> **Dataset content**:
· · · · ·

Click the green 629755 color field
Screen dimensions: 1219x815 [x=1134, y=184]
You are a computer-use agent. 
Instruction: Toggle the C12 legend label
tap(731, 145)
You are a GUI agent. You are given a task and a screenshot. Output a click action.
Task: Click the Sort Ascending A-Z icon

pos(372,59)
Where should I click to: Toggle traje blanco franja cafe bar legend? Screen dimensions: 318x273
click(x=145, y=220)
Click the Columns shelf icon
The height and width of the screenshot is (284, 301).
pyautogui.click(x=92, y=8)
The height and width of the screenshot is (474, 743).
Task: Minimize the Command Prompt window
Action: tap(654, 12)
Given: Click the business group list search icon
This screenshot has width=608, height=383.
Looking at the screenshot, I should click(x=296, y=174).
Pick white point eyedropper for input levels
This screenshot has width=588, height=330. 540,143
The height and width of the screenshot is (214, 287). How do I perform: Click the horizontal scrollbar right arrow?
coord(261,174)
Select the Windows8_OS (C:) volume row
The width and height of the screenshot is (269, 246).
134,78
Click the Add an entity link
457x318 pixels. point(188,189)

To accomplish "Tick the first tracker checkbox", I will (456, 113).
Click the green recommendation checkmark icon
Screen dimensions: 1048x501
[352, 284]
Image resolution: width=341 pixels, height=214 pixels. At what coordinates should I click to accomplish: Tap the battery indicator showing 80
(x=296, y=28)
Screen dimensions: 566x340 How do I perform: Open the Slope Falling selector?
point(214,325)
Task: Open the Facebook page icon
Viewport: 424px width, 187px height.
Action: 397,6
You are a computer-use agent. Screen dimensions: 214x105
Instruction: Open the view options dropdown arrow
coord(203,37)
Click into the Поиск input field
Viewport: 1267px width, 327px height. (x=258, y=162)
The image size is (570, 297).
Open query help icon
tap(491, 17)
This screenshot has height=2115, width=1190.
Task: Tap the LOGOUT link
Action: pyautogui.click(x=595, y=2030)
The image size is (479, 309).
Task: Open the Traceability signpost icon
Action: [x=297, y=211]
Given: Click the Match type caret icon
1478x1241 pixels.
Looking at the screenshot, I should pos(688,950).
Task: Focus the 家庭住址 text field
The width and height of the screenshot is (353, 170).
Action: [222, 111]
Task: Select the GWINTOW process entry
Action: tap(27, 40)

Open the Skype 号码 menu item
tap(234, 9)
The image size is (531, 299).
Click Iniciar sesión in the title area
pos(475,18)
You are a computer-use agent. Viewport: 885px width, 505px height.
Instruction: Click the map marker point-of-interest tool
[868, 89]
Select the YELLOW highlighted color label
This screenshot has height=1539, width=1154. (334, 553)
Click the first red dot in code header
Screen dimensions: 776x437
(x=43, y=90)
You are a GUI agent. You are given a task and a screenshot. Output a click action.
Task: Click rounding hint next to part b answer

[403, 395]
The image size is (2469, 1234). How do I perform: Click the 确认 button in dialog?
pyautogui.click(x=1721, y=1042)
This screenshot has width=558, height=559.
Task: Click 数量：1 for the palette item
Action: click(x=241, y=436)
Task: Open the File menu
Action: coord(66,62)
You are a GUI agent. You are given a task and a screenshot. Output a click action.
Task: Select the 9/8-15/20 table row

· · · · ·

> **The task**: In the listing above, find the line with "Image resolution: width=341" and the line with "Task: Open the Facebook page icon"; set down exactly those two lines and every line between them, nothing more.

> **Your response**:
Image resolution: width=341 pixels, height=214 pixels. At what coordinates should I click to accomplish: Tap the battery indicator showing 80
(x=296, y=28)
Screen dimensions: 566x340 How do I perform: Open the Slope Falling selector?
point(214,325)
Task: Open the Facebook page icon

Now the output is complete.